@8uurg

8uurg@lemmy.world · 2 days ago

The differences between surviving, living and thriving can be pretty big.

8uurg@lemmy.world · 10 days ago

Saying AI = LLMs is an severe oversimplification though. LLMs and image generators are subsets of AI that are currently most prominent and with which is most commonly knowingly being interacted with, but pretty much every formal definition is wider than that. Recommendation algorithms, as used on YouTube or social media, the smart (photo) search, are further examples of AI that people interact with. And fraud detection, learning spam filters, abnormality (failure) detection, traffic estimation are even more examples. All of these things are formally defined as AI and are very much commonplace, I would not call them niche.

The fact that LLMs and image generators are currently the most prominent examples does not necessarily exclude other examples from being part of the group too.

Using AI as a catch all phrase is simply a case of overgeneralization, in part due to the need of brevity. For some cases the difference does not matter, or is even beneficial. For example, ‘don’t train AI models on my art’ would only marginally affect applications other than image generation and image analysis, and covers any potential future applications that may pop up.

However, statements ‘ban AI’ could be easily misconstrued, and may be interpreted in a much wider manner than what the original author may have intended. There will be people with a variety of definitions to what does or does not constitute AI, which will lead to miscommunication unless it is clear from context.

It probably wouldn’t hurt clarifying things specifically and talking about the impact of a specific application, rather than discussing what is (or is not) to be classified as AI.

8uurg@lemmy.world · 13 days ago

Rate per distance is not that great of a metric either, though. Increasing distance does not necessarily increase risk equally. A car that drives a long stretch on a highway is unlikely to hit a pedestrian, but inside a city, or on a shared country road this becomes much more likely. Distance travelled would be inflated in this case for the car, and the metrics would end up being much lower. Furthermore, because walking is generally done for short distances, any incident would inflate this rate much more for pedestrians.

══════════

### [TASK ITEM A]
In the forum comments, what kind of AI is named as being used on YouTube or social media?
### [TASK ITEM B]
Say whether each statement agrees with the forum comments. Answer yes or no for each, and quote the deciding words.
(i) Formal definitions of AI cover only LLMs and image generators.
(ii) A request not to train AI models on one's art would only marginally affect uses other than image generation and image analysis.
(iii) For a car driving a long stretch on a highway, the distance traveled would be deflated.
### [TASK ITEM C]
Carry on the forum comments about AI definitions and risk metrics from the point where they stop.

══════════

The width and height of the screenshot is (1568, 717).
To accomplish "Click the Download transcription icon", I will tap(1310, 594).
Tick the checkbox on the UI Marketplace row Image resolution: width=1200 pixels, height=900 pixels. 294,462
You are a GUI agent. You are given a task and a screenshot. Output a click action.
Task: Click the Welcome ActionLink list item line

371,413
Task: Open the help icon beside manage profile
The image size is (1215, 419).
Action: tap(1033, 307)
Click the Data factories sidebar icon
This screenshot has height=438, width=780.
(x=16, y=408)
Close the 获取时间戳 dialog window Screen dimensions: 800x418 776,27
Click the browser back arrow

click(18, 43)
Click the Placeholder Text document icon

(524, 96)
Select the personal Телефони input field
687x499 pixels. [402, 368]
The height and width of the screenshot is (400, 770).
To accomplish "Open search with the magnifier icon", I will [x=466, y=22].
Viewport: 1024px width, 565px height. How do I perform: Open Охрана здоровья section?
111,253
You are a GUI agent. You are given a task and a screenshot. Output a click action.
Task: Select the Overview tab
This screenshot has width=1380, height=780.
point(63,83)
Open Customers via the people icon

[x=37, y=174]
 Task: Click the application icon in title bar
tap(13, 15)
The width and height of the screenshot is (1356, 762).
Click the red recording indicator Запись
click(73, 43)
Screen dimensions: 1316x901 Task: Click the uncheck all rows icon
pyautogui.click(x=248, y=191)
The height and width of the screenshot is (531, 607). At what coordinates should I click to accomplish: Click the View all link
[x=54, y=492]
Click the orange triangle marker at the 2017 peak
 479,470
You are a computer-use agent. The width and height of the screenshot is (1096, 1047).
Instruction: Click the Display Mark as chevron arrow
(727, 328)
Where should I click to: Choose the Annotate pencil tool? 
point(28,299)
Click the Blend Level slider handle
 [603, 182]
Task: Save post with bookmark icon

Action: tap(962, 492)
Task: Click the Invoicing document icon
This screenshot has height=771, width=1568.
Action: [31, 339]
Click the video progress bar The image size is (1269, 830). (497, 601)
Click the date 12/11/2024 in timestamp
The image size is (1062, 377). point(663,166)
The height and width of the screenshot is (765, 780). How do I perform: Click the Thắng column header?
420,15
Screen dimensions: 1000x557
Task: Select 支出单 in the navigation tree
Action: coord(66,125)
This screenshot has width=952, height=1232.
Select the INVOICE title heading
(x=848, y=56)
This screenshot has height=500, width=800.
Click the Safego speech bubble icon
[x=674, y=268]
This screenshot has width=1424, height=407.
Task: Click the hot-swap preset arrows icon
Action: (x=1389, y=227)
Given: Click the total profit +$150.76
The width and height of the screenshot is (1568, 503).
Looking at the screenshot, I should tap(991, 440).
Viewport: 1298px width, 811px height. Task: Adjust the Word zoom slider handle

══════════

### [ANSWER A]
Recommendation algorithms.

### [ANSWER B]
(i) No: "pretty much every formal definition is wider than that"
(ii) Yes: "would only marginally affect applications other than image generation and image analysis"
(iii) No: "Distance travelled would be inflated in this case for the car"

### [ANSWER C]
You preferably want to have some measure of risk for a single trip. If a trip were to be made by another mode of transport, would it still have occurred? A proxy for this can be the severity: How high is the chance that an incident is fatal there between two modes of transport, given that an incident occurs? You may also wish to account for the likelihood of an interaction. Which also provides another means of improving: what infrastructure was involved? Disentangling two modes of transport makes them less likely to interact.

Sorry for this long rant, but I really dislike rate / distance as a means of normalizing a metric that is meant to indicate the relative safety.

8uurg@lemmy.world · 16 days ago

At least the EU is somewhat privacy friendly here (excluding the Google tie in) compared to whatever data sharing and privacy mess the UK has obligated people to do with sharing ID pictures or selfies.

Proving you are 18+ through zero knowledge proof (i.e. other party gets no more information than being 18+) where the proof is generated on your own device locally based on a government signed date of birth (government only issues an ID, doesn’t see what you do exactly) is probably the least privacy intrusive way to do this, barring not checking anything at all.

8uurg@lemmy.world · 18 days ago

It is complicated. It is not technically always, but in practice is may very well be. As this page (in Dutch) notes that, unless the driver can show that ‘overmacht’ applies (they couldn’t have performed any action that would have avoided or reduced bodily harm), they are (at least in part) responsible for damages. For example, not engaging the brakes as soon as it is clear that you would hit them, would still result in them being (partially) liable for costs, even if the cyclist made an error themselves (crossing a red light).

Because the burden of proof is on the driver, it may be hard to prove that this is the case, resulting in their insurance having to pay up even if they did not do anything wrong.

8uurg@lemmy.world · 21 days ago

Robot Operating System maybe? Might be an acronym for something else too, though.

8uurg@lemmy.world · 2 months ago

At least the European Commission has their own Mastodon instance.

8uurg@lemmy.world · 2 months ago

Not quite, actually. It is moreso training recursively on the output without any changes, i.e., Data -> Model A -> Data (generated by Model A) -> Model B -> Data (generated by Model B -> …, that leads to (complete) collapse. A single step like this can still worsen performance notably, though, especially when it makes up the sheer majority of the data. [source]

And if they train using little data, you won’t get anywhere near the chatbots we have now. If they fine-tune an existing model to do as they wish, it would likely have side effects. Like being more likely to introduce security bugs in generated code, generally give incorrect answers to other common sense questions, and so on. [source]

8uurg@lemmy.world · 2 months ago

I personally prefer the more complex setup discussed in https://ncase.me/trust/.

The prisoners dilemma is a single decision game: you can tattle or stay silent, and as you don’t know what the other does, and due to how things are set up you would prefer to tattle, even if both staying silent yields better results for both parties.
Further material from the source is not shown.